Work statistics and symmetry breaking in an excited state quantum phase transition

TL;DR

This paper investigates how excited state quantum phase transitions influence the dynamics of a many-body system, revealing non-Gaussian work distributions and entropy sensitivity near critical points, with implications for symmetry breaking effects.

Contribution

It demonstrates the manifestation of excited state quantum phase transitions in dynamics, highlighting the role of symmetry breaking and entropy as indicators, extending analysis to excited initial states.

Findings

Work probability distribution becomes non-Gaussian near critical points.

Entropy of the diagonal ensemble is highly sensitive to critical regions.

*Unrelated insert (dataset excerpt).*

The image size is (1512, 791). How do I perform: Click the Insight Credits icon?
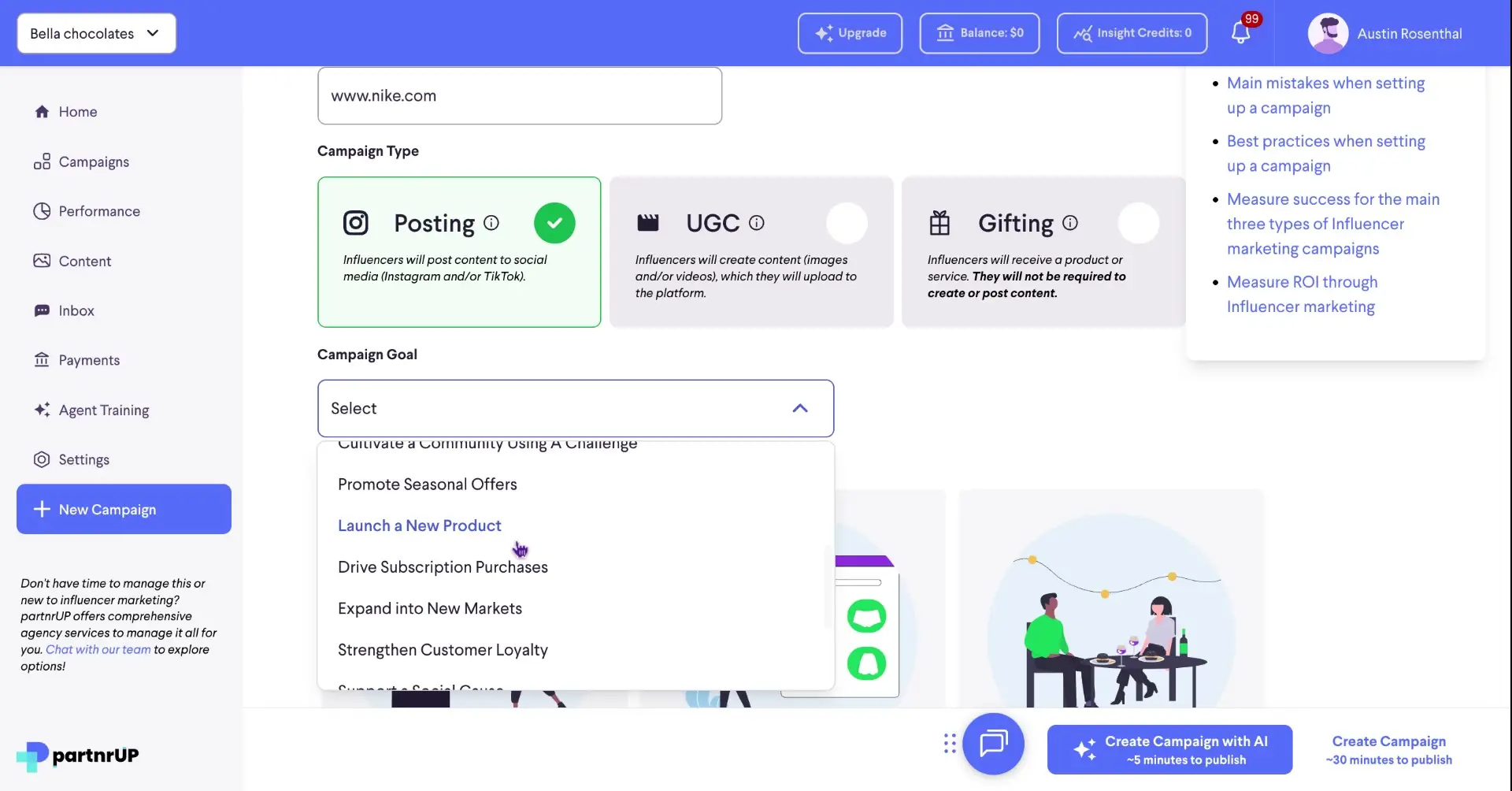1083,33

Symmetry breaking affects dynamics only beyond the critical point.

Abstract

We examine how the presence of an excited state quantum phase transition manifests in the dynamics of a many-body system subject to a sudden quench. Focusing on the Lipkin-Meshkov-Glick model initialized in the ground state of the ferromagnetic phase, we demonstrate that the work probability distribution displays non-Gaussian behavior for quenches in the vicinity of the excited state critical point. Furthermore, we show that the entropy of the diagonal ensemble is highly susceptible to critical regions, making it a robust and practical indicator of the associated spectral characteristics. We assess the role that symmetry breaking has on the ensuing dynamics, highlighting that its effect is only present for quenches beyond the critical point. Finally, we show that similar features persist when the system is initialized in an excited state and briefly explore the behavior for initial states in the paramagnetic phase.